Even the oldest of mechanisms remain useful in modern technology. [Skyentific] has been messing with robotic joints for quite a while, and demonstrated an interesting way to use a pulley system in a robotic joint with quite a bit of mechanical advantage and zero backlash.
Inspired by the LIMS2-AMBIDEX robotic arm, the mechanism is effectively two counteracting sets of pulley, running of the same cable reel, with rollers allowing them to act around the bend of the joint. Increasing the mechanical advantage of the joint is simply a matter of adding pulleys and rollers. If this is difficult to envision, don’t work as [Skyentific] does an excellent job of explaining how the mechanism works using CAD models in the video below.
The mechanism is back drivable, which would allow it to be used for dynamic control using a motor with an encoder for position feedback. This could be a useful feature in walking robots that need to respond to dynamically changing terrain to stay upright, or in arms that need to push or pull without damaging anything. With properly tensioned cables, there is no backlash in the mechanism. Unfortunately cables can stretch over time, so it is something that needs to be considered when using this in a project.
Pulley systems have been with us for a very long time, and remain a very handy tool to have in your mechanical toolbox. A similar arrangement is used in the Da Vinci surgical robots to control their tiny manipulators. It would also be interesting to see this used in the already impressive robots of [James Bruton].
Cables stretching either through plastic or elastic deformation can be counteracted by using an encoder to complete a servomechanism.
Won’t the output (the angle of the joint) be a nonlinear function of the input rotation? The cable angle changes as it winds and unwinds from the drum. This wouldn’t be an issue if there’s a positional encoder on the joint and the mechanism is driven with a control loop, but it might be a problem for an open loop system, or a system in which only the input position/rotation is driven in a control loop.
The tension on the cable will also change as the position of the joint changes.
You might be surprised on both points (nonlinearity and tension). Note the takeup also goes the same but opposite way, so it’s a second order effect on an already small angle. So go ahead and work it out: how many encoder bits do you need to reliably detect and correct the nonlinearity?
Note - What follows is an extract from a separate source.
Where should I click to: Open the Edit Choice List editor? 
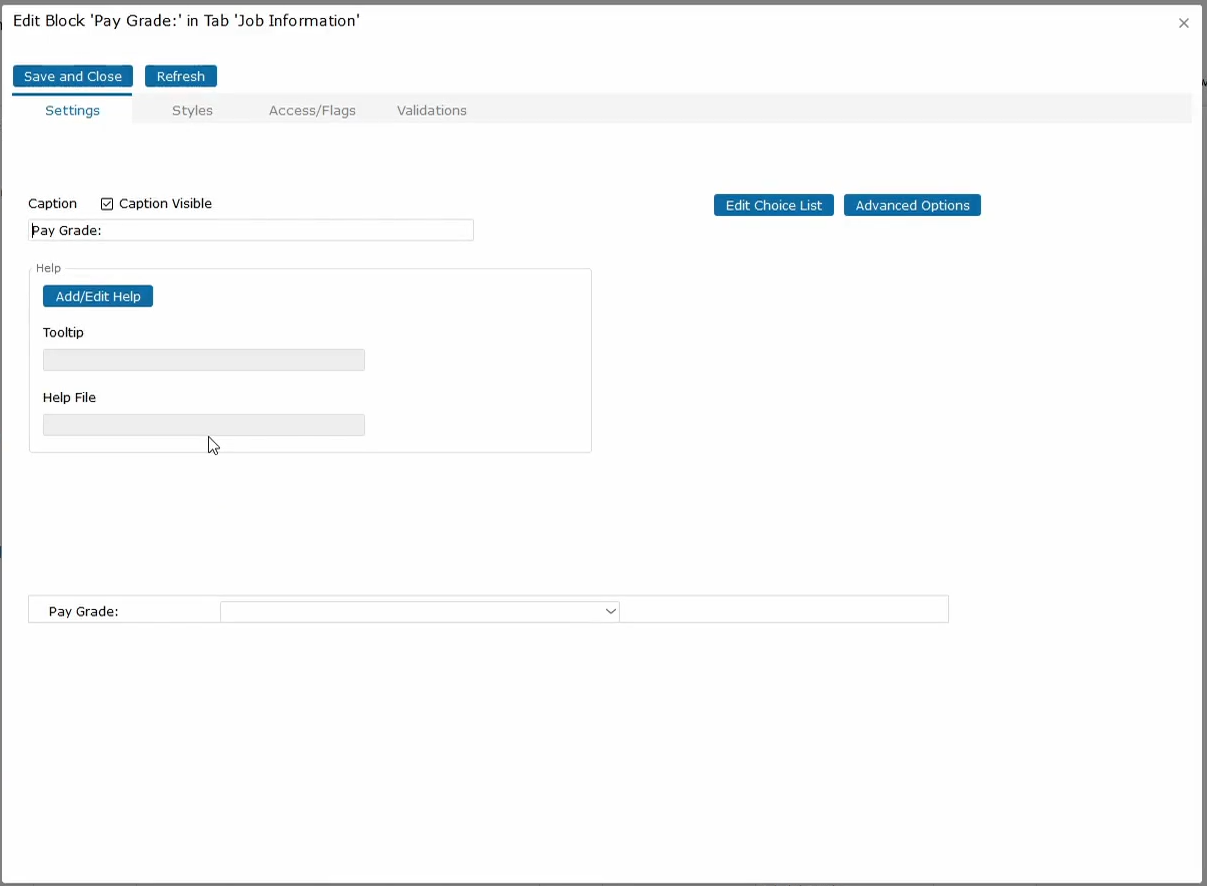click(x=773, y=206)
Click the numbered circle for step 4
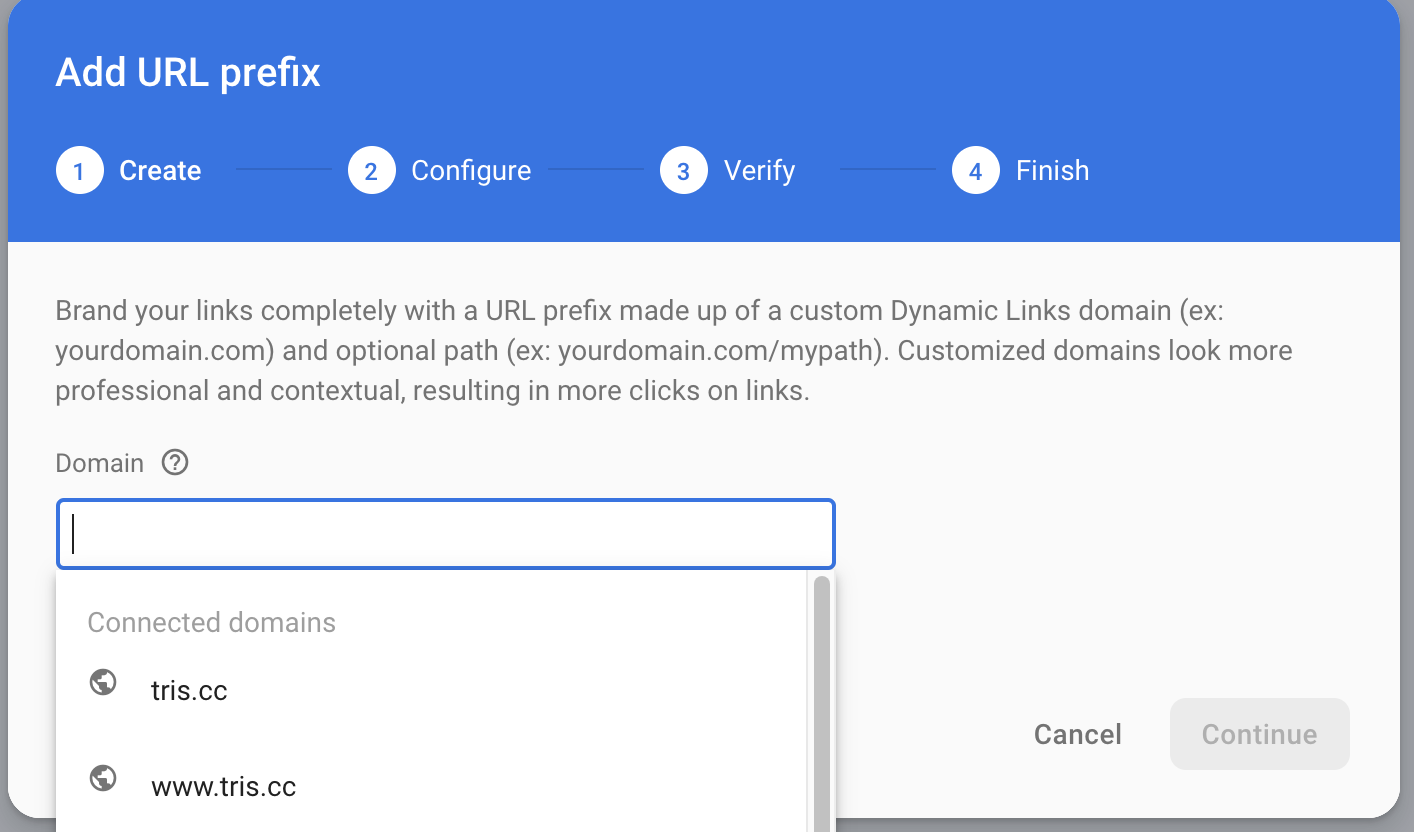 click(975, 170)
Looking at the design, it should be possible to chain another joint past this one, and thread it’s cable over another large pulley at the previous joint, and back to the base.
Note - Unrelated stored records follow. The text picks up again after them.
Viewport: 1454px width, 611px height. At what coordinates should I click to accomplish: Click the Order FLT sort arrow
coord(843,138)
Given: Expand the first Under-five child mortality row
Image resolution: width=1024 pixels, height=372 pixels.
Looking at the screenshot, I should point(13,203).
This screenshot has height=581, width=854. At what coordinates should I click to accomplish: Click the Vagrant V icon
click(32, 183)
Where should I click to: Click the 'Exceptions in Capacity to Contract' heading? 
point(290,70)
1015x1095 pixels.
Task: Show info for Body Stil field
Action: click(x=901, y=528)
Should be able to keep all the low backlash advantages, and keep the weight of the motors at the base
If I remember right, the Phantom Omni robot arm uses this sort of drive, too. It’s a very good type of drive for haptic feedback devices. I worked with one before, and in combination with a 3D visualization on a computer it can deliver some very realistic feedback for “touching” virtual objects.
> zero backlash
I don’t think this is possible in this context.
(having not watched the video), I think it means there’s no movement deadzone due to movement clearances (such as the depthing of gears with a little bit of slack in the output side with a locked input. some CD drives have a backlash-uptake gear consisting of two half-thickness gears with a spring preloading them with scissoring torque, which retains the free space between gears while eliminating the space between the teeth
Its actually better – which no slop between directions it really can be considered backlash free but its also capable of great accuracy and simple!
At least from the motor shaft all the way though the reduction stages to the final motion there is no free wobble movement as between gear teeth – if the cables are pretensioned enough there won’t be any meaningful trouble there either – cable stretch far more initially at low tensions and can be so overspeced for the loads the motor can move you are talking nanometers of extension beyond the intended movement. The only slop in the system overall is the steps in the motor coils and manufacturing tolerances with play in the bearings etc (though the drum winding could introduce inaccuracies proper design mitigates that and it will be rather repeatable so can then further be eliminated in software afterwards.
it reminds me of GUS simpson. The non linearity was resolved very well in that mechanism . Sadly it was a PITA to calibrate.
https://www.youtube.com/watch?v=IEGTe1G2Gqs
https://www.youtube.com/watch?v=pI-LRLJDipk
That video might make you ill, image stabilisation software had its fun.
Instead of all the cables around the joint, a metal band/strip could be used to do only one half a turn and the cables and small pulleys would act on the ends of the metal strip. In that way all the cables would ride on a flat surface.
Good idea, but I’m afraid the steel wire rope will fatigue quickly, with such small bending radii on the small pulleys. Try a Kevlar braid…
Where does one purchase the cabling that was used for this robot arm. I have a similar project I’m working on. Thanks!